C'est un sujet très compliqué sur lequel je n'ai pas encore formé d'opinion définitive. Si tant est que j'en ai une un jour sur quelque sujet que ce soit :D

Ce qui est certain c'est que cela cadre parfaitement avec l'image que j'ai du personnage et de sa technique. Cela cadre aussi avec Takeda Sokaku.
Offensif ne voulant pas dire agressif ou brutal, si on regarde Okamoto senseï par exemple, il est clair qu'il a tout le temps l'initiative, même s'il nous amène ou nous laisse attaquer. On dit
d'ailleurs aussi en Iaïjutsu que le premier qui attaque est vaincu. C'est une sensation que j'ai effectivement ressentie face à de grands adeptes.
Actuellement ce qui est sûr est que je penche plus pour le fait que l'Aïki soit offensif que défensif, mais que je pense qu'on peut aussi le voir comme étant au-dessus de cette dualité. C'est me
semble-t-il plus proche de la vision qu'offrait Osenseï. Cela dit concrètement chez ses disciples directs j'ai aussi quasiment toujours senti que même s'ils laissaient mon attaque se développer
ils avaient pris le contrôle de la situation, donc l'initiative, et c'est sans doute simplement cela que voulait dire Sagawa senseï.

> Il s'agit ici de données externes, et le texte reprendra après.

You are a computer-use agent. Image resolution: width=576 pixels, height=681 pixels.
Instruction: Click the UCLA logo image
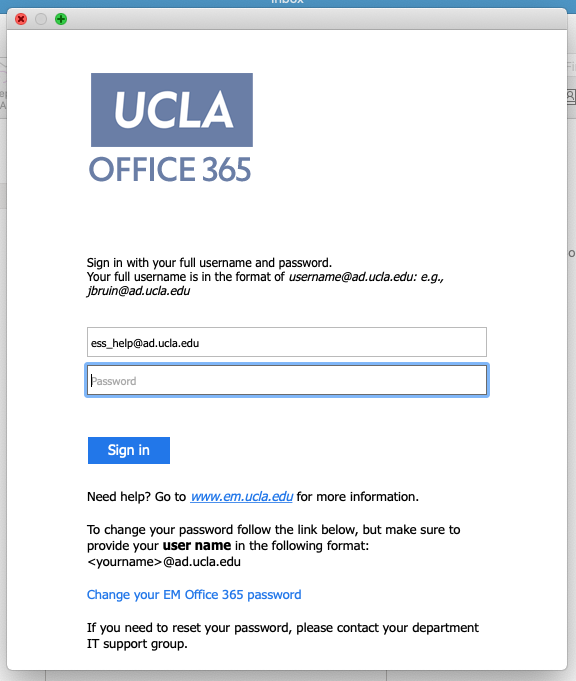(172, 110)
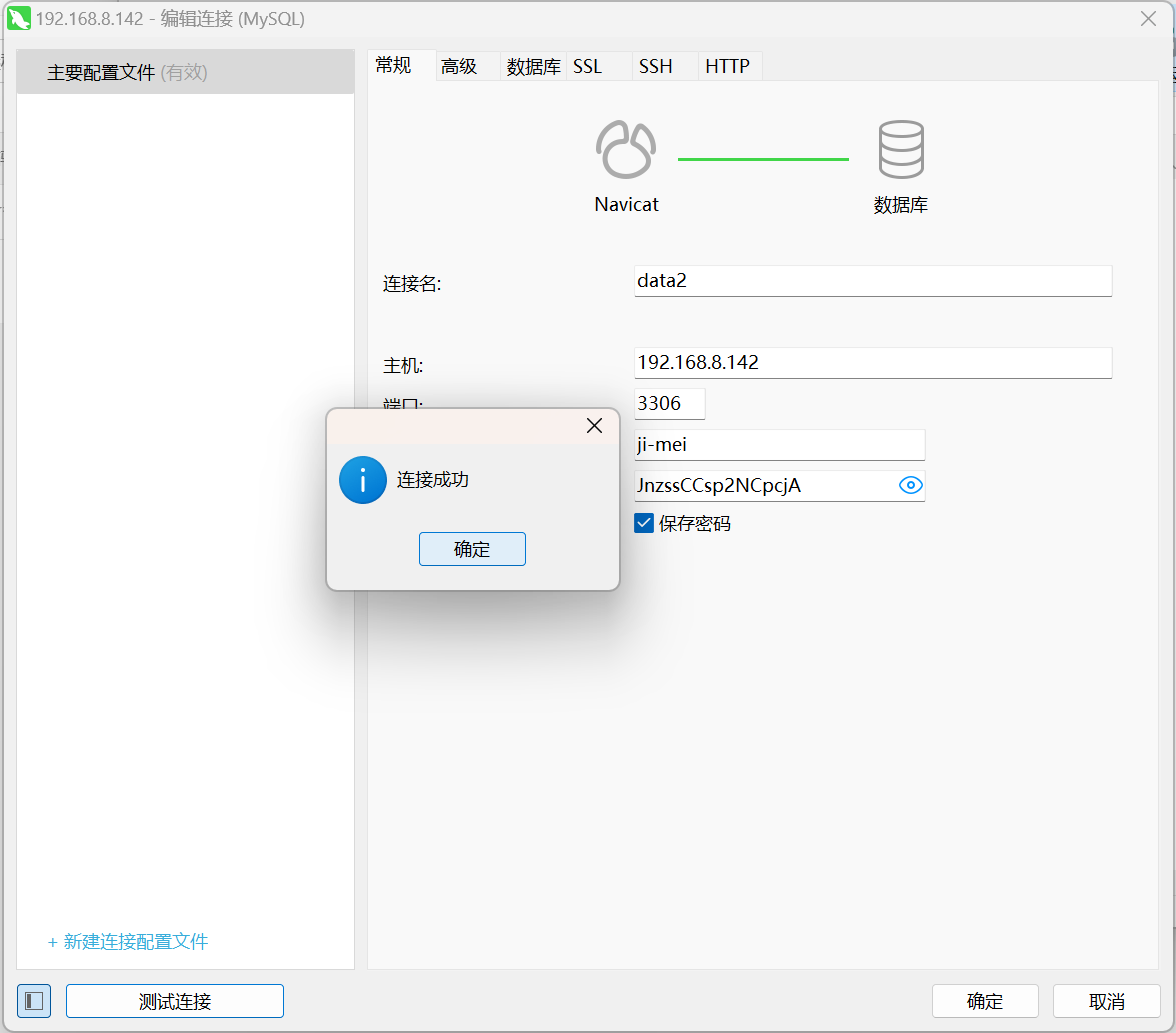
Task: Uncheck the 保存密码 checkbox
Action: (644, 523)
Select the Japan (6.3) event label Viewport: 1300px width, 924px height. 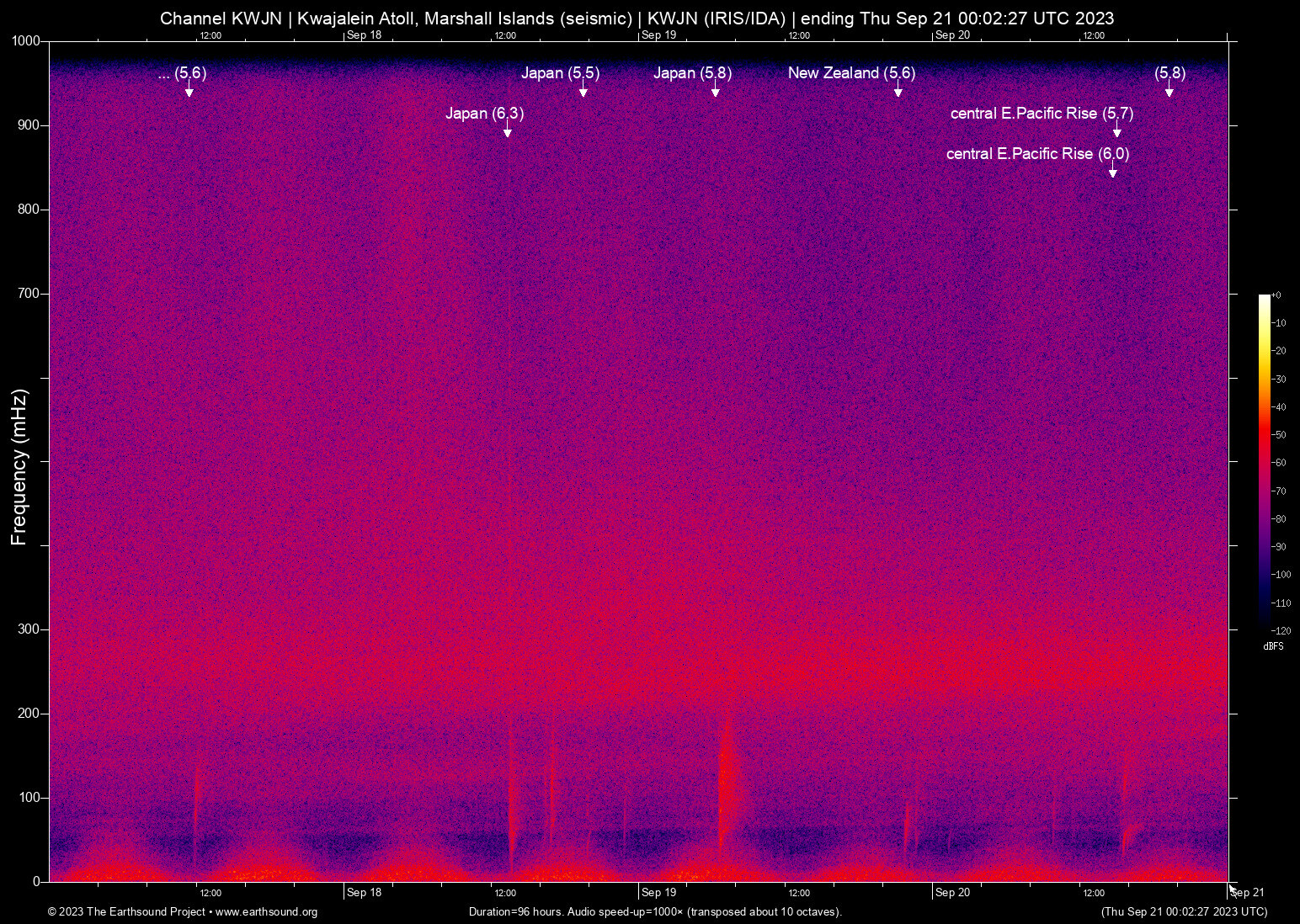click(x=484, y=114)
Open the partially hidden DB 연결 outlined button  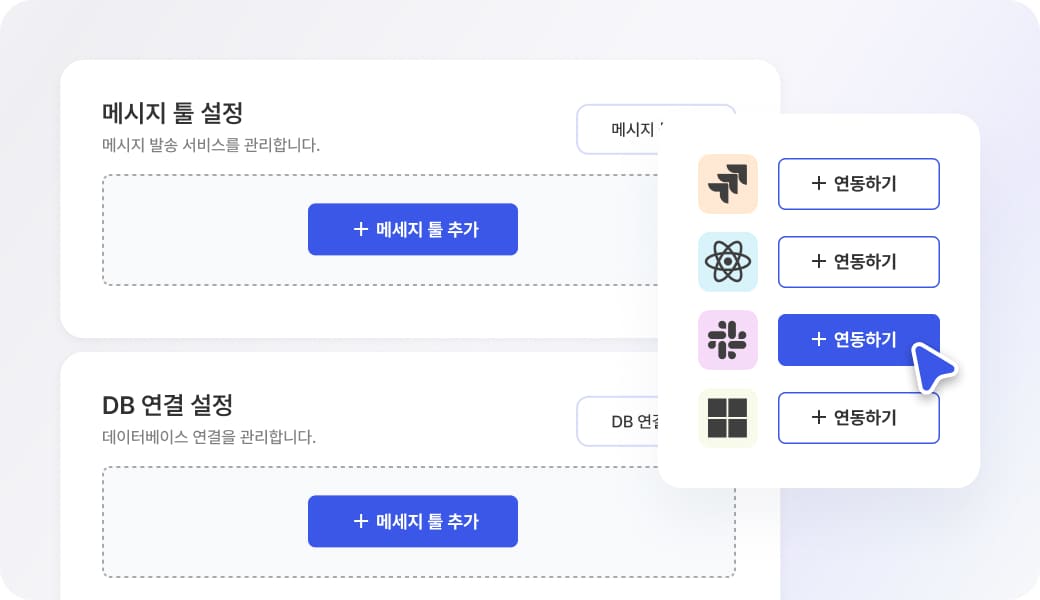click(x=618, y=421)
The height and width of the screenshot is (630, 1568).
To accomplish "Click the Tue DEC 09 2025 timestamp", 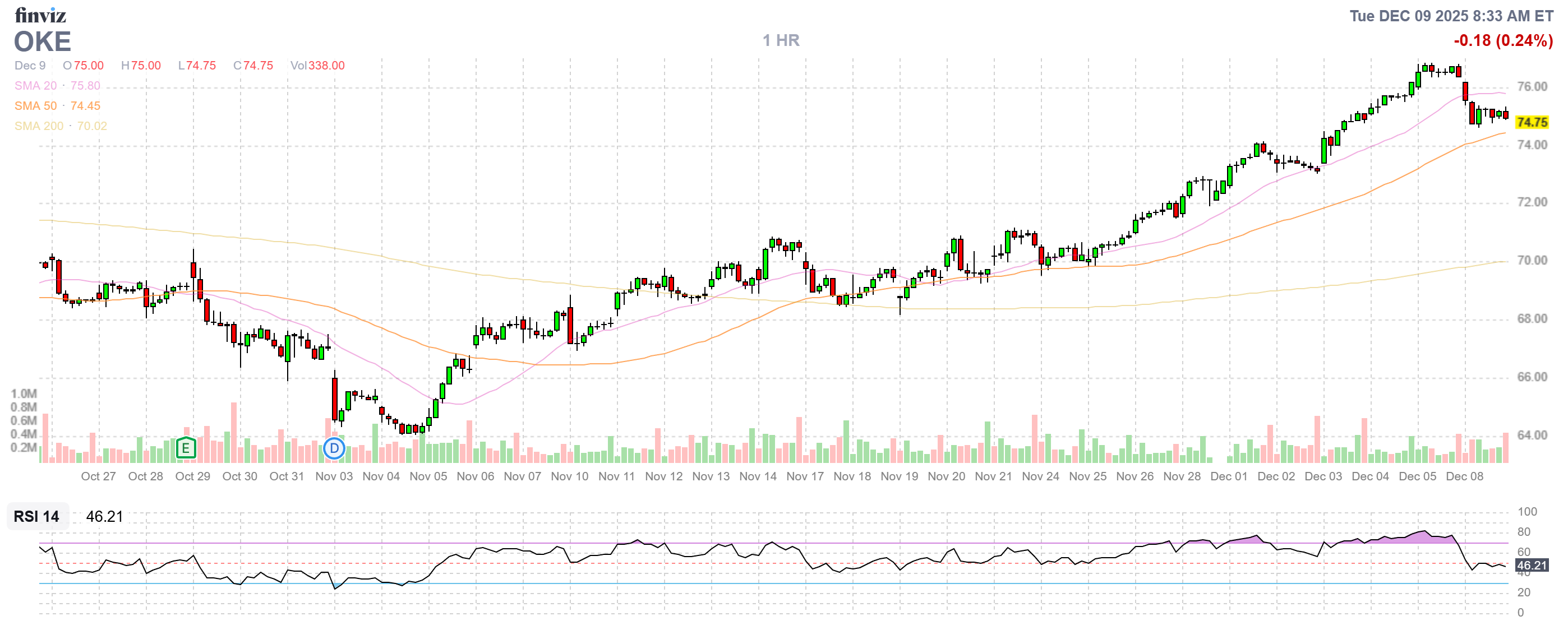I will pyautogui.click(x=1451, y=16).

Bon, désolé d'avoir pondu un pavé pour ne rien dire :D

Amicalement,

Léo






ByakkoZ 15/09/2010 13:33



Merci pour ces transcriptions Léo.


Elles sont très interressantes et permettent de relativiser pas mal de chose, même dans l'enseignement qu'on suit.


Je suis particulièrement d'accord avec la phrase suivante  (surtout sa dernière partie) : "Comment est-il possible de devenir compétent si vous ne faites que répéter ce que vous avez appris
et n'évoluez pas vous-mêmes? Aujourd'hui les gens sont sans espoirs car ils veulent devenir bons en étudiant passivement."


Si je suis d'accord avec ça, c'est que quelque part je m'y retrouve un peu aussi.


Merci de me faire ouvrir les yeux, du moins en partie :). Reste plus qu'à se foutter un peu et faire changer tout ça !


See you au Master Class o/ !! (le début du changement... ? :) )


David



Léo Tamaki 16/09/2010 03:25



C'est bien naturel. Merci pour la lecture.


 


Oui cela fait relativiser beaucoup...


 


En effet la citation que tu as choisie vise particulièrement tous ceux qui s'enferment dans un style et/ou une discipline en considérant qu'elle inclut tout ce dont ils ont besoin... Puissent-ils
ne jamais avoir  se rendre compte de leur erreur.